▶ SET EXERCISE 1: Please copy out the entries from the line that contains "website (556, 1104)" down to the line that contains "help (256, 837)", swapping "given word" for "listed word" and leaving everything else unchanged.

▶ GIVEN PASSAGE:
On the general question, once we have determined to prescribe a heavy mandatory penalty as a deterrent to the murder of a garda, prison officer and so on — if it is to have the desired deterrent effect — we must make it abundantly clear that it will not be watered down. That is why the Bill provides for the exclusion of the powers of remission and early release normally exerciseable by the Minister or the Government. Of course, it will still be possible for the President to exercise his constitutional power to remit or commute a sentence on the advice of the Government. That could be exercised in a very rare, exceptional case, which was the point Deputy McCartan was making. He was not making the point on a general review of these types of capital offences. If I understand him correctly he was saying that, in the rare, exceptional case, we should have power to commute, but only in such cases.
That power is already available to the Government in advising the President in the case of a capital offence rather than the normal day-to-day powers exercised by a Minister in relation to remissions and changes in sentencing, in particular in relation to long-term sentencing, on the advice of the review group — it being a capital offence no Minister should exercise that power alone. If there were rare, exceptional circumstances involved he should go to Government who would then, collectively advise the President. I believe that to be the appropriate way to proceed in this respect.
If I may quote Article 39 of the Constitution it says:
Treason shall consist only in levying war against the State, or assisting any State or person or inciting or conspiring with any person to levy war against the State, or attempting by force of arms or other violent means to overthrow the organs of government established by this Constitution, or taking part or being concerned in or inciting or conspiring with any person to make or to take part or be concerned in any such attempt.

▶ INFORMATION SHOWN:
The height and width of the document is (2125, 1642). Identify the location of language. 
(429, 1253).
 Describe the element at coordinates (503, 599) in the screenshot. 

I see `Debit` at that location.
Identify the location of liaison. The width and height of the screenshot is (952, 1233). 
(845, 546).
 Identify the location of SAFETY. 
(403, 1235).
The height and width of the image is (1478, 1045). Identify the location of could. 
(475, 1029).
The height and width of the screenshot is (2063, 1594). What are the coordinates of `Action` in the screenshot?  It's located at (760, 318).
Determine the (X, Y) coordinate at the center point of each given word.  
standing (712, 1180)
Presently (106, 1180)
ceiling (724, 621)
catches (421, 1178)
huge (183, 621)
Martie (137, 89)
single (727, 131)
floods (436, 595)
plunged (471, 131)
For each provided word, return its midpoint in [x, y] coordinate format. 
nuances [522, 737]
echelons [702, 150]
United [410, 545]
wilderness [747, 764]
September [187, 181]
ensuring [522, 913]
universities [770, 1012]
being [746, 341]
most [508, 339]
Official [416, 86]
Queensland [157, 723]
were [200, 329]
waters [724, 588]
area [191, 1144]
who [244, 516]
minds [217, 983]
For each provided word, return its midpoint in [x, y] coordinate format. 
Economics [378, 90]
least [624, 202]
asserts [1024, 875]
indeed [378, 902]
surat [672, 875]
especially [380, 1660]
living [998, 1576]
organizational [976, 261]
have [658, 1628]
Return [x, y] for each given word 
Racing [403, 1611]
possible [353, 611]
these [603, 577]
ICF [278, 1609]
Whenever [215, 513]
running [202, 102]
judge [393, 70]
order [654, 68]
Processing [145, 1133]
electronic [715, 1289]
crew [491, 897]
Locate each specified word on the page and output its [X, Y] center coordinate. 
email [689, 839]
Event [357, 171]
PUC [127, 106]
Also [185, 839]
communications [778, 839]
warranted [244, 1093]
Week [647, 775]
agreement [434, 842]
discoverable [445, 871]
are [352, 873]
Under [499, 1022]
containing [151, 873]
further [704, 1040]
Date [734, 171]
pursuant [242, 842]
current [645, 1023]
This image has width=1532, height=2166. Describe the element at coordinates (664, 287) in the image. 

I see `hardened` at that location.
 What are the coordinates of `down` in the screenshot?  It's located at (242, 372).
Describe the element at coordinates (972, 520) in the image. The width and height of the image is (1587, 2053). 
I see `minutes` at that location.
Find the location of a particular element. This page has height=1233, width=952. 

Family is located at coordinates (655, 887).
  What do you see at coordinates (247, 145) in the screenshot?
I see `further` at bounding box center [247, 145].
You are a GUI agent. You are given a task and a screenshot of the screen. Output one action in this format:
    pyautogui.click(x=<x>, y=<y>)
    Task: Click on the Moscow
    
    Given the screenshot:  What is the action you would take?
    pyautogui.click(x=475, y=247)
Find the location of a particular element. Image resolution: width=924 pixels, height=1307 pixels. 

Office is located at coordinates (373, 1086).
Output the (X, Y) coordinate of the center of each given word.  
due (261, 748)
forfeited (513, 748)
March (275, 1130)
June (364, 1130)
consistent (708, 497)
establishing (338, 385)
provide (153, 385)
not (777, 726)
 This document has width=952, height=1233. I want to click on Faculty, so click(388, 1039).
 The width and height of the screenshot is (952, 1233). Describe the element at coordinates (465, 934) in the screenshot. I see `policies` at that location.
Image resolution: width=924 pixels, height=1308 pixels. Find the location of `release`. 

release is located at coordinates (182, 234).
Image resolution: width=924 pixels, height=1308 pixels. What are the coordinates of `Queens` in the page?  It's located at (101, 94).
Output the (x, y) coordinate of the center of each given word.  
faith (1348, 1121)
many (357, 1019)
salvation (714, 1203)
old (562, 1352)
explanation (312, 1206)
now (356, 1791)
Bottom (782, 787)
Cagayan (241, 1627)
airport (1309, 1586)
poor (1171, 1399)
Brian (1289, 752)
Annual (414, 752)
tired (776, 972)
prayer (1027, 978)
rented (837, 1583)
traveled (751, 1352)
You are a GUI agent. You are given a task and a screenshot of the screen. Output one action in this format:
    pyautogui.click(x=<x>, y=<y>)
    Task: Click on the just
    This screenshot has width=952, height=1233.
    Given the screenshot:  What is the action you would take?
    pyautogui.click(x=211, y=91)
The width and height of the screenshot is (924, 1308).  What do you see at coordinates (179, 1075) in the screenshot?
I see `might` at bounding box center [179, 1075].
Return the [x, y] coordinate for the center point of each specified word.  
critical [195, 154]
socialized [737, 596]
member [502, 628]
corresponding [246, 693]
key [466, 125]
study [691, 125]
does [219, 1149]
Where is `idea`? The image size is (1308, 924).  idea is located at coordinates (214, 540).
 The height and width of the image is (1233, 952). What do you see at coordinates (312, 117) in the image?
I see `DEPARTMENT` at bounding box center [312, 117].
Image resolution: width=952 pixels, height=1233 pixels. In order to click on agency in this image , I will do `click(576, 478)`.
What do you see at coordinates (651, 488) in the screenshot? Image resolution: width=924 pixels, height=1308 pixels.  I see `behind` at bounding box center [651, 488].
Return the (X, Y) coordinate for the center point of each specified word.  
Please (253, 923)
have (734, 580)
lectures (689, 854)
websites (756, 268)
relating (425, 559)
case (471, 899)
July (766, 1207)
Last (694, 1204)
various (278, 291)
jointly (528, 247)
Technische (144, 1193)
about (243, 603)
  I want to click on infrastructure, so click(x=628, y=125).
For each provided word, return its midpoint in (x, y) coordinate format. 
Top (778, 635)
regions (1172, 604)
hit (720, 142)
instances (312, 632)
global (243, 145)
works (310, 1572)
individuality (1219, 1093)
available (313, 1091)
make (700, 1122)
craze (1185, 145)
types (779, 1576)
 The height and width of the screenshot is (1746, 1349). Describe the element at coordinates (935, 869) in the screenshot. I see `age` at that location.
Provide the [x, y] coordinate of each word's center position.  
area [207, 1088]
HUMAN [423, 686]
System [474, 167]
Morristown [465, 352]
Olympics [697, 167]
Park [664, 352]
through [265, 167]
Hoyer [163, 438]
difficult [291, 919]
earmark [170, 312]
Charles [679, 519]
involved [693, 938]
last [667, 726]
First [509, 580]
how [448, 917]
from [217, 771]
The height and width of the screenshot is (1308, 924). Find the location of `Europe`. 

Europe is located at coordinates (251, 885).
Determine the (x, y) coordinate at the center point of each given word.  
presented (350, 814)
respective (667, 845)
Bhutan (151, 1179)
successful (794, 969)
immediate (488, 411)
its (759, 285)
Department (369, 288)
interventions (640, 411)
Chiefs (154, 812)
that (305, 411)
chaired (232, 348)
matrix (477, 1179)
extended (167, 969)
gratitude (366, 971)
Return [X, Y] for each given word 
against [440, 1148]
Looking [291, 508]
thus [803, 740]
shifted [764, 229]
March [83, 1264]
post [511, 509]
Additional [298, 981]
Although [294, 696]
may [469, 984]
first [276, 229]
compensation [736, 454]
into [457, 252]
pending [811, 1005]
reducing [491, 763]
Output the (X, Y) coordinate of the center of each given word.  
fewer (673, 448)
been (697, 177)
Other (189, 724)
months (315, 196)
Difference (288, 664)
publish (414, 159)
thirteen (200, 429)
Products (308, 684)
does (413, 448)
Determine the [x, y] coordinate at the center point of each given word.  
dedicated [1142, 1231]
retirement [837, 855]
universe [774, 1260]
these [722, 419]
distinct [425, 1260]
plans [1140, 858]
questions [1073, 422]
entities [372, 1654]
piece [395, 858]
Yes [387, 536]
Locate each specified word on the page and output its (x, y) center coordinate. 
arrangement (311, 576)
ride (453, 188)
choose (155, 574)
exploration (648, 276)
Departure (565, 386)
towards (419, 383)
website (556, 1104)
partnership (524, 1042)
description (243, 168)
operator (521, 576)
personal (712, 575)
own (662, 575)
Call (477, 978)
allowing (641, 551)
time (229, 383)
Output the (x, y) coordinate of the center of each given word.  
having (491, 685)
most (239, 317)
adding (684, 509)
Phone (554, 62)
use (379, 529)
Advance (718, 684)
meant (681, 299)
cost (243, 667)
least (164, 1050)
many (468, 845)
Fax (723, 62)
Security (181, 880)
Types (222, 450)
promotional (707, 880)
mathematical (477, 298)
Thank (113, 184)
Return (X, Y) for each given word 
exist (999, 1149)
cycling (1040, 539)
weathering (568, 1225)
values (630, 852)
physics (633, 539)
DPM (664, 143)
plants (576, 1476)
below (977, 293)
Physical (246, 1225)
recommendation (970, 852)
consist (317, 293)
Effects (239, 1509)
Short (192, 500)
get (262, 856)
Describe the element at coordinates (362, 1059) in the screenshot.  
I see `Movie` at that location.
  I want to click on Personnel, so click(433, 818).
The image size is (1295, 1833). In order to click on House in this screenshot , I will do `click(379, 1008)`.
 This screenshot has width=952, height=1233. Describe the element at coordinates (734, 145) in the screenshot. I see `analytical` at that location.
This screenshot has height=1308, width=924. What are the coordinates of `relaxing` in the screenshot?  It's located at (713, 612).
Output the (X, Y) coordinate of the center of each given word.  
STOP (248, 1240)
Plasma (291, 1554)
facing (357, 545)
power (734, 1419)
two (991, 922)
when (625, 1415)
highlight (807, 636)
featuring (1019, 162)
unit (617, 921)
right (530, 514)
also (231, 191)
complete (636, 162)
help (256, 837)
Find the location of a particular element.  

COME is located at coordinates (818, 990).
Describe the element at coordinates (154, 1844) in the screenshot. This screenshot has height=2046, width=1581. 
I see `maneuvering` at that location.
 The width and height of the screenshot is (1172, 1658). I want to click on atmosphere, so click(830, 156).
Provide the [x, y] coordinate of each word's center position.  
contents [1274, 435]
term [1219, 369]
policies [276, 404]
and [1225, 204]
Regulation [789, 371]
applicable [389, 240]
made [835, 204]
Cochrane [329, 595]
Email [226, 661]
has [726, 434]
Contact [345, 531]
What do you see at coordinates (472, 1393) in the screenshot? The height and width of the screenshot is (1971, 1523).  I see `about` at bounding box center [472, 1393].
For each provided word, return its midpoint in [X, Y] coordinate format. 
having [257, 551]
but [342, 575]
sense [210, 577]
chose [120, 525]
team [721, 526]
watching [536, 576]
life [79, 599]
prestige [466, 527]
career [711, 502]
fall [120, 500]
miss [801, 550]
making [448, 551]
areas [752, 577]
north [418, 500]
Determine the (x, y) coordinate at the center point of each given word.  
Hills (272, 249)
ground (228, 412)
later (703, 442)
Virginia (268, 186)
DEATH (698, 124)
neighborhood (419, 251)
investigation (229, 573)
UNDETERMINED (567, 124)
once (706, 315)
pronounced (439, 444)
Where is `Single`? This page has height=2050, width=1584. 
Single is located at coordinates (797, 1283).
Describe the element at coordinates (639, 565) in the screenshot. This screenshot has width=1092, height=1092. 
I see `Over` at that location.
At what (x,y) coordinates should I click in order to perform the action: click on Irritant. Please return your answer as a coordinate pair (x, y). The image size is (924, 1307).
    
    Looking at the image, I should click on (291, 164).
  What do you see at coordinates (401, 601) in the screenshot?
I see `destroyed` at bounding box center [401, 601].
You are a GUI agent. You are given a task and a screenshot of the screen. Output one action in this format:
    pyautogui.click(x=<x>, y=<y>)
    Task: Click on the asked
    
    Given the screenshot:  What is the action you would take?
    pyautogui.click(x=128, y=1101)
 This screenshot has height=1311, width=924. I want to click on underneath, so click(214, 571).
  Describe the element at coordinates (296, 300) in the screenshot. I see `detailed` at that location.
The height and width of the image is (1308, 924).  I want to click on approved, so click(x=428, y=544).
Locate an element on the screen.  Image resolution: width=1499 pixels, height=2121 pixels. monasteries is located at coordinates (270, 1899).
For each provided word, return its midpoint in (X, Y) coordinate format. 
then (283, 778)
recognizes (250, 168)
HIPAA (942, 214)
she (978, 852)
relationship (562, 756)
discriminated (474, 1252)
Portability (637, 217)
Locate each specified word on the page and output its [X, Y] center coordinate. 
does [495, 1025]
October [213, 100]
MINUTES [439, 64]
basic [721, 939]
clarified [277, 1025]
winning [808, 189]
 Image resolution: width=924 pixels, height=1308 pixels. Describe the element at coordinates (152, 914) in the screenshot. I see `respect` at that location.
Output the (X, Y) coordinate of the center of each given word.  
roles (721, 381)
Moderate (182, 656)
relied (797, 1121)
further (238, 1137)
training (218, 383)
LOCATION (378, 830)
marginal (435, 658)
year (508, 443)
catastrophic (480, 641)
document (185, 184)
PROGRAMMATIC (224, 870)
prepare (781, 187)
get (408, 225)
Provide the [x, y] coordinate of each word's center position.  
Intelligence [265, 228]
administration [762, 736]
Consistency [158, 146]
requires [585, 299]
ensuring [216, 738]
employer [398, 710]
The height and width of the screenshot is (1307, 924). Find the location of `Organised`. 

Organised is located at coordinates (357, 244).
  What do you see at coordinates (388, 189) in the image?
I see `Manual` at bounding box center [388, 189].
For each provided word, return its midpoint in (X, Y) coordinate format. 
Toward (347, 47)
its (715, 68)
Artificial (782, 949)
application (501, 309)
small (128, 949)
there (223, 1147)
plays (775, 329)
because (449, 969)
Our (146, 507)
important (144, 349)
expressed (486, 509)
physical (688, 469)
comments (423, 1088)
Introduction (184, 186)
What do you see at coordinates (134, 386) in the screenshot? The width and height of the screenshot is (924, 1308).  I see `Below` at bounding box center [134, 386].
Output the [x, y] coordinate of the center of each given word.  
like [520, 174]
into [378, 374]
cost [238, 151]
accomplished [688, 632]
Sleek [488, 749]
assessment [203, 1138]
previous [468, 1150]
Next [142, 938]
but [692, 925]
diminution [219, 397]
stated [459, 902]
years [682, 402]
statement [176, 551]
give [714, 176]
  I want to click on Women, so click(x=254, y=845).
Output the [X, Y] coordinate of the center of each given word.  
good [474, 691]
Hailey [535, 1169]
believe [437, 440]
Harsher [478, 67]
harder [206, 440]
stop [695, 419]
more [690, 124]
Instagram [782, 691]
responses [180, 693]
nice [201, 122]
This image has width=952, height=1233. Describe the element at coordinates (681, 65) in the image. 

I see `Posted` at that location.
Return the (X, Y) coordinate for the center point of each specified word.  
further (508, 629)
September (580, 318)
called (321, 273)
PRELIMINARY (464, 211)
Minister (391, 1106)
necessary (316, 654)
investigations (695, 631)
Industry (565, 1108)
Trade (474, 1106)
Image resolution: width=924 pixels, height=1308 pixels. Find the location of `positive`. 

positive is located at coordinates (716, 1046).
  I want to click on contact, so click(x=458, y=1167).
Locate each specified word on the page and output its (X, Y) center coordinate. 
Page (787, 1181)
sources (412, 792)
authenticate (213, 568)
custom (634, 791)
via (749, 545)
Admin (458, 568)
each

▶ SET EXERCISE 2: Translate this sentence from the passage on mandatory penalties into Spanish: "I believe that to be the appropriate way to proceed in this respect."

▶ WRITTEN REPLY 1:
website (556, 1104)
partnership (524, 1042)
description (243, 168)
operator (521, 576)
personal (712, 575)
own (662, 575)
Call (477, 978)
allowing (641, 551)
time (229, 383)
Output the (x, y) coordinate of the center of each listed word.  
having (491, 685)
most (239, 317)
adding (684, 509)
Phone (554, 62)
use (379, 529)
Advance (718, 684)
meant (681, 299)
cost (243, 667)
least (164, 1050)
many (468, 845)
Fax (723, 62)
Security (181, 880)
Types (222, 450)
promotional (707, 880)
mathematical (477, 298)
Thank (113, 184)
Return (X, Y) for each listed word 
exist (999, 1149)
cycling (1040, 539)
weathering (568, 1225)
values (630, 852)
physics (633, 539)
DPM (664, 143)
plants (576, 1476)
below (977, 293)
Physical (246, 1225)
recommendation (970, 852)
consist (317, 293)
Effects (239, 1509)
Short (192, 500)
get (262, 856)
Describe the element at coordinates (362, 1059) in the screenshot.  
I see `Movie` at that location.
  I want to click on Personnel, so click(433, 818).
The image size is (1295, 1833). In order to click on House in this screenshot , I will do `click(379, 1008)`.
 This screenshot has width=952, height=1233. Describe the element at coordinates (734, 145) in the screenshot. I see `analytical` at that location.
This screenshot has height=1308, width=924. What are the coordinates of `relaxing` in the screenshot?  It's located at (713, 612).
Output the (X, Y) coordinate of the center of each listed word.  
STOP (248, 1240)
Plasma (291, 1554)
facing (357, 545)
power (734, 1419)
two (991, 922)
when (625, 1415)
highlight (807, 636)
featuring (1019, 162)
unit (617, 921)
right (530, 514)
also (231, 191)
complete (636, 162)
help (256, 837)

▶ WRITTEN REPLY 2: Creo que esa es la manera adecuada de proceder a este respecto.